(Dataset entries)

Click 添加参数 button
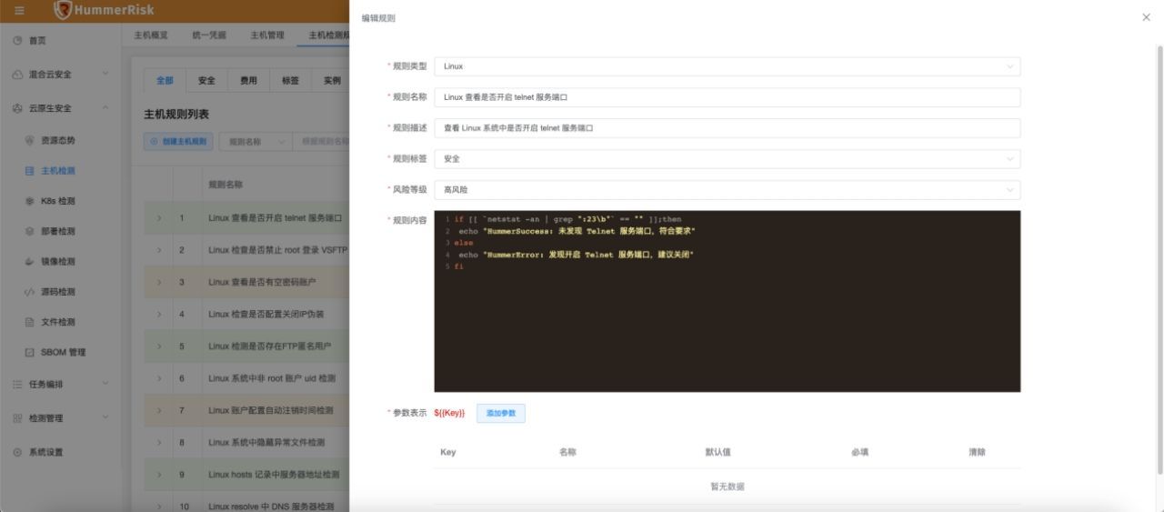(x=500, y=414)
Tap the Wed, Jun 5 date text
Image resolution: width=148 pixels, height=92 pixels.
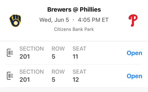point(54,20)
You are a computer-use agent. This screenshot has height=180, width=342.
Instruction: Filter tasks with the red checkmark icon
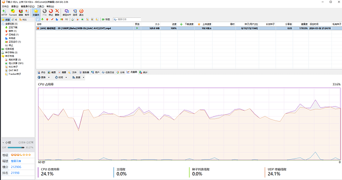tap(52, 19)
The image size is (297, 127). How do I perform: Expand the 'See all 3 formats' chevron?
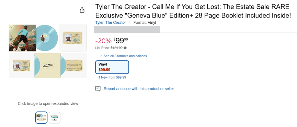[101, 56]

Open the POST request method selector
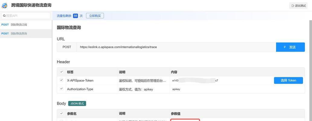67,47
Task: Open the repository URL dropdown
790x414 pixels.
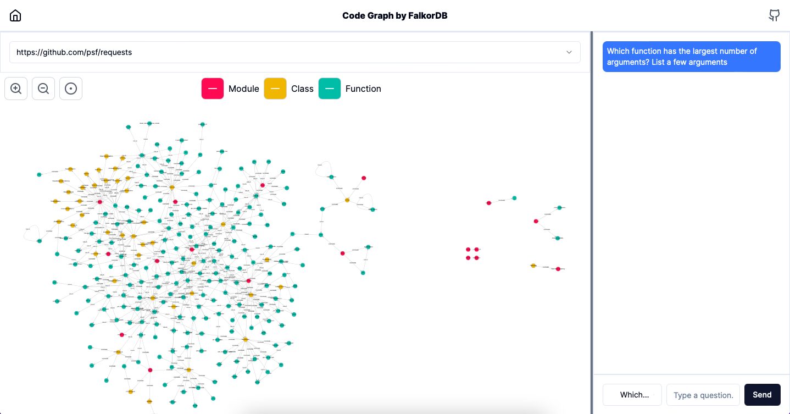Action: (x=295, y=52)
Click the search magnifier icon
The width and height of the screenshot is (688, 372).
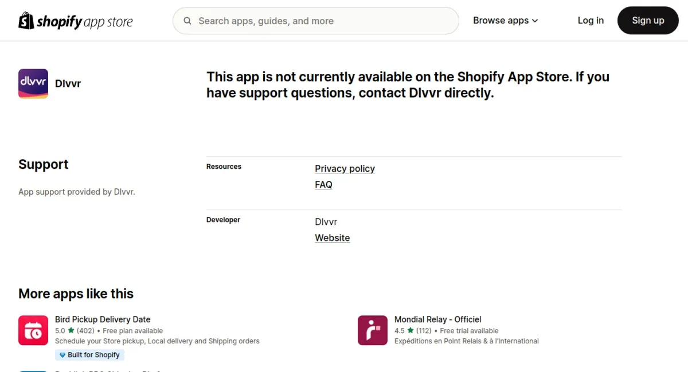187,21
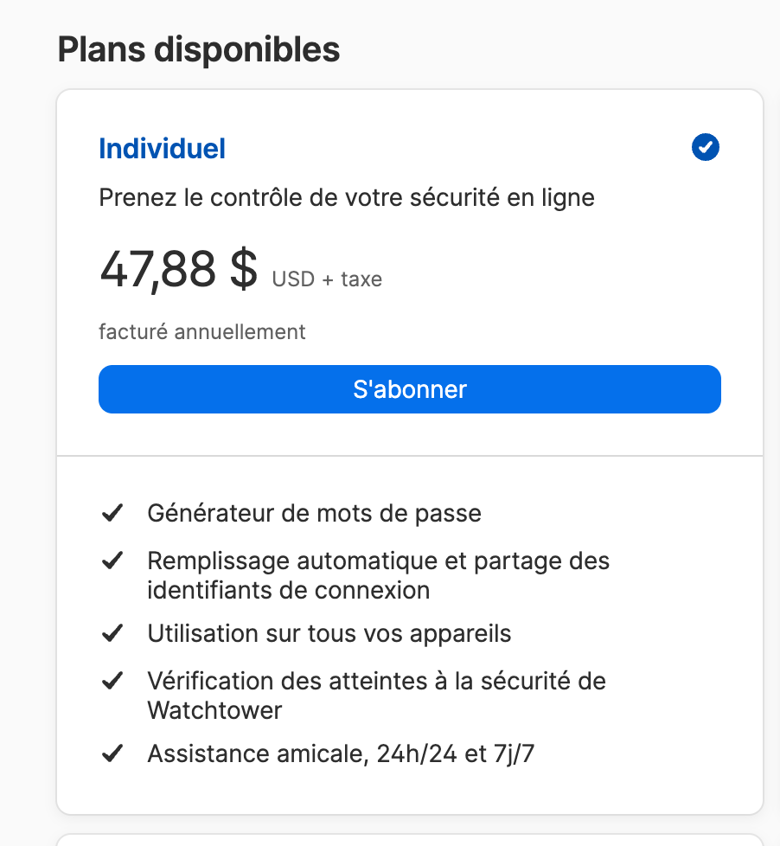Image resolution: width=780 pixels, height=846 pixels.
Task: Click checkmark beside Assistance amicale feature
Action: 112,753
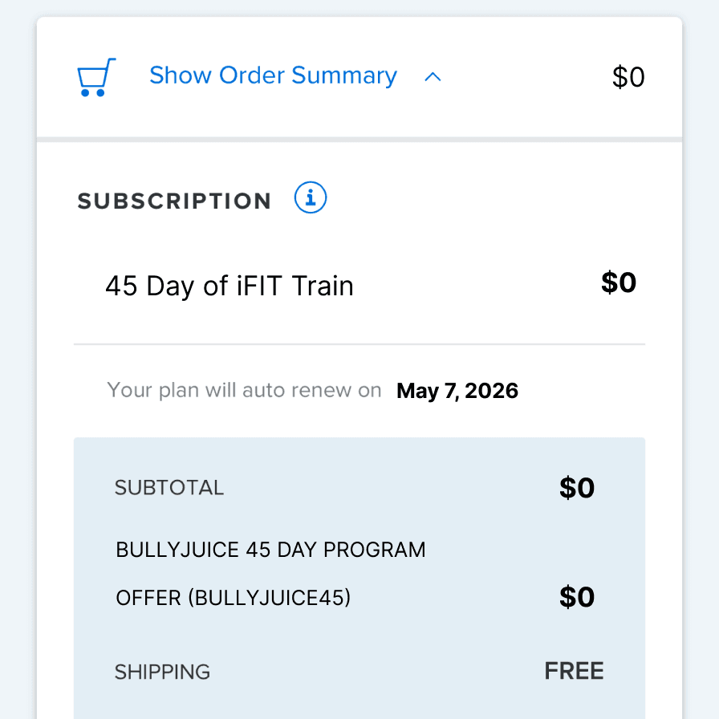Click the promo offer $0 amount
Screen dimensions: 719x719
click(577, 597)
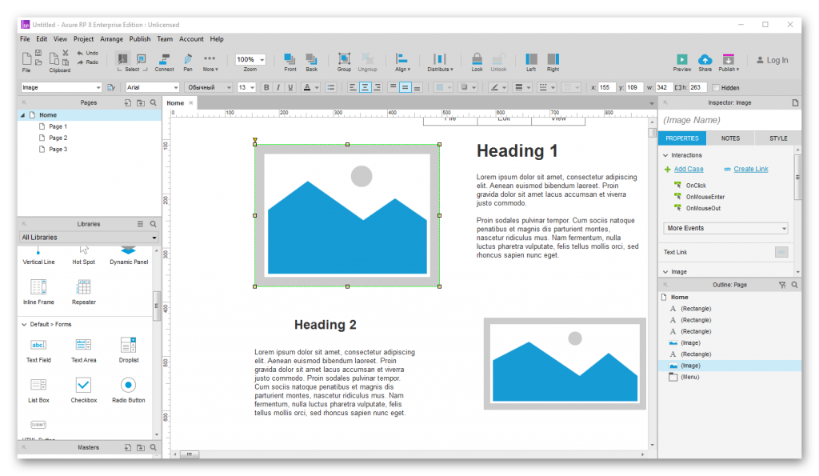Click the Connect tool icon
The image size is (819, 476).
point(165,59)
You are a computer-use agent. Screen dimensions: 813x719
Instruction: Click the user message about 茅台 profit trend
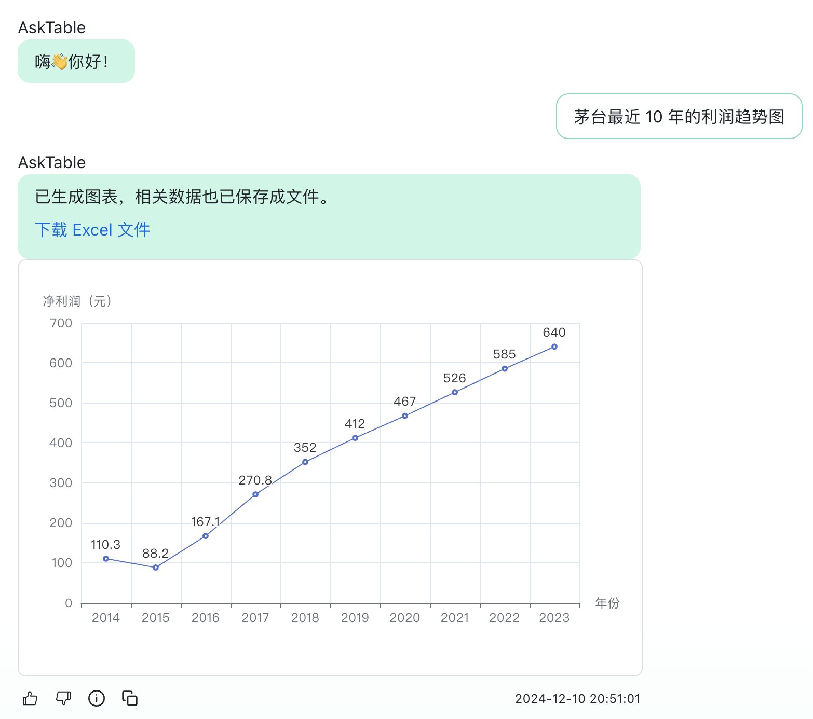[x=679, y=117]
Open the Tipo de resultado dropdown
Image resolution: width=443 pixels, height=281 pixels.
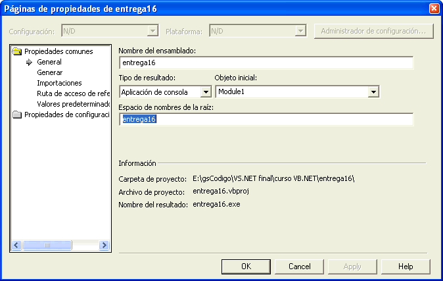coord(205,92)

**Exercise requirements**
Return every line from the records above that holds the word "computer".

**Response for this exercise**
You are a computer-use agent. This screenshot has height=180, width=342.
You are a computer-use agent. Screen dimensions: 813x719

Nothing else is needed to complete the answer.